E críticas também não faltam nas interações. Na mesma UBS Dr. Humberto Pascale, uma pessoa escreveu: “As pessoas que querem escolher vacina merecem ser os últimos da fila…os bababa de plantão [sic]”. O comentário ganhou 15 dislikes —o maior termômetro de reprovação da página da UBS —e outras 3 curtidas.

As colaborações também informam quais postos estão desativados, denunciam a falta de estrutura dos espaços, em quais há xepa e os profissionais da saúde que mostram toda a aspiração e aplicação da vacina.

Em junho, a Onde Tem Vacina venceu um concurso promovido pela SBIS (Sociedade Brasileira de Informática em Saúde) por colaborar com a transformação digital na saúde.

Bonfim disse à Folha que a ferramenta foi criada de forma voluntária para informar a localização e a operação dos pontos de vacinação, sobretudo os volantes, de um jeito fácil e compreensível.

A impressão, diz ele, sobre o espaço ter sido ocupado por gente que indica vacina deve-se à abertura recente dos comentários, “que transformaram a plataforma numa espécie de rede social”. A função, ativa há dez dias, já agregou 15.400 interações.

“Não faremos moderação dos comentários porque isso é censura”, diz ele. “Eu não duvido que tenha gente entrando lá e buscando por essa ou aquela vacina sem motivo médico, mas tem muitas pessoas com seus diagnósticos e comorbidades que optaram por um imunizante específico”, afirma. “Não posso dizer para você que lá [plataforma] não tem ‘sommelier.'”

Diferentes reportagens da Folha mostraram, na opinião de especialistas, que a escolha pela vacina contra a Covid-19 ocorre porque parte da população olha apenas para os índices de eficácia dos imunizantes, sem levar em consideração fatores determinantes para o enfrentamento da pandemia, como a cobertura vacinal da população.

“[Quem escolhe] não tem o discernimento de olhar para um estudo clínico e entender como se chegou no resultado”, disse Renato Kfouri, infectologista e diretor da SBIm (Sociedade Brasileira de Imunizações). “Se metade da população for vacinada com uma vacina de 95% de eficácia, eu não controlo uma pandemia. Mas se eu tiver 90% da população vacinada com uma vacina de 50% de eficácia, a pandemia é controlada.”
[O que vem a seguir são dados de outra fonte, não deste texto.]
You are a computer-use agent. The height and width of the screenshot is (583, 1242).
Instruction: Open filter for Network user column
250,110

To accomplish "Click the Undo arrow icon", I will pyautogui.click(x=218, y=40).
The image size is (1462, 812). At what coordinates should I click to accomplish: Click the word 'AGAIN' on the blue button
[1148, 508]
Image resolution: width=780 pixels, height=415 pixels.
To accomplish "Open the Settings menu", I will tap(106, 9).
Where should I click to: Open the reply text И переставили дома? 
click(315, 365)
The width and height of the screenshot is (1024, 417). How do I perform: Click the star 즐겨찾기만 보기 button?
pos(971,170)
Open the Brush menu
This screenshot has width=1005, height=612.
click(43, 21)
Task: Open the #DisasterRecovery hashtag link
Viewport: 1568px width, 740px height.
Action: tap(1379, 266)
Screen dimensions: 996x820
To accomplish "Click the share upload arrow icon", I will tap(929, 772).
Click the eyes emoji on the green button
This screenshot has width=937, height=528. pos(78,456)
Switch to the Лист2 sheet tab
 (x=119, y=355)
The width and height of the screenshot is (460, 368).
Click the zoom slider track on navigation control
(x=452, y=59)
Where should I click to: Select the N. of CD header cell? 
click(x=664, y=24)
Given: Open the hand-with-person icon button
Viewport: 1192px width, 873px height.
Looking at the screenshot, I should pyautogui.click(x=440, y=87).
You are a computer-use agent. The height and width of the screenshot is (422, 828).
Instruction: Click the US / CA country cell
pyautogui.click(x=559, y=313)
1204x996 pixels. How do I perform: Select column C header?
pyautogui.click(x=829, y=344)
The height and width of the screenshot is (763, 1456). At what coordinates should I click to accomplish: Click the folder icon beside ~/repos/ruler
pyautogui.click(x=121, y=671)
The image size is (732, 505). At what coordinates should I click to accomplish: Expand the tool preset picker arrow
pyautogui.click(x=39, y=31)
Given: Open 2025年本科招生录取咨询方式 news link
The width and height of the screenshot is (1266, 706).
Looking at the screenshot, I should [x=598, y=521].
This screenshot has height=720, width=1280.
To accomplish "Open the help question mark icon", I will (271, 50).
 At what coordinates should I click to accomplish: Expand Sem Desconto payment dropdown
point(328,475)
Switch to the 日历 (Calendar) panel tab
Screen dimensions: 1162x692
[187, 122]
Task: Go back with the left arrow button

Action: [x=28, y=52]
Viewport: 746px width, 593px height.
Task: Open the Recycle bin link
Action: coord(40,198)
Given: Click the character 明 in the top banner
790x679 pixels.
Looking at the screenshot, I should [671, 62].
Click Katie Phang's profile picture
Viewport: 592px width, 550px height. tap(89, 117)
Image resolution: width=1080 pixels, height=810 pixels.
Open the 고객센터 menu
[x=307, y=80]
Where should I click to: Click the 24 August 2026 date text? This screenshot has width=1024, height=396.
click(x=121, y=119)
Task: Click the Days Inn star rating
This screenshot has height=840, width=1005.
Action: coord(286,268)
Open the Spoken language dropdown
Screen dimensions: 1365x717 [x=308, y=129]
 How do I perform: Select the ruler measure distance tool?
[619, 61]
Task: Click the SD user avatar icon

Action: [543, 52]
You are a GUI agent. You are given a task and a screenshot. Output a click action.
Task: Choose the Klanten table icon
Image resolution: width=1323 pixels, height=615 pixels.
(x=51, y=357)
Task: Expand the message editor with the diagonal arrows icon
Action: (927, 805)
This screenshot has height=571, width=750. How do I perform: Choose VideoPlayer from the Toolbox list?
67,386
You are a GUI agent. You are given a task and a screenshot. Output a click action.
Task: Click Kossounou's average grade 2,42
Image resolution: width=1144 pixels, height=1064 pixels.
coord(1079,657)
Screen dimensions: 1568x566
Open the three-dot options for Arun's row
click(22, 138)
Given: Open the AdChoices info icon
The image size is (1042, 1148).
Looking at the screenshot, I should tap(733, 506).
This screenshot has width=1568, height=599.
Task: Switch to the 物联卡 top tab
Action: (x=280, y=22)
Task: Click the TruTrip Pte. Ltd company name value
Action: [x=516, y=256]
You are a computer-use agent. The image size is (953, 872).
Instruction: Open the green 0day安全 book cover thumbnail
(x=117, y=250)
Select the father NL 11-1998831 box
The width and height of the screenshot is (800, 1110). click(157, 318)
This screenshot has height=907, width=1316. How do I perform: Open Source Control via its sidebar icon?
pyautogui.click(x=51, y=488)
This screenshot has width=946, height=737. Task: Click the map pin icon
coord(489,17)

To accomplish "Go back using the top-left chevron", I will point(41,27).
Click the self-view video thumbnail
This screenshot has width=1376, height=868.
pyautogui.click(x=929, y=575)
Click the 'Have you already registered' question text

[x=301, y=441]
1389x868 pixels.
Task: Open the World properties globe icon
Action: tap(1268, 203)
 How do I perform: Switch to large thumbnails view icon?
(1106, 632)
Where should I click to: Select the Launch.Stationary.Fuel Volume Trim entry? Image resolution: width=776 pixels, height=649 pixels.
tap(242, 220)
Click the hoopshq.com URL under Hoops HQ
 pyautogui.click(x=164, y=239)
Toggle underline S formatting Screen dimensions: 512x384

O medo das falhas vacinais é outra constante para os sommeliers de vacina. Kfouri explicou que todos os imunizantes estão sujeitos a falhas, mas que provocar a morte é uma possibilidade muito rara, e que os índices de efetividade contra casos graves é muito semelhante entre todos os imunizantes disponíveis no Brasil.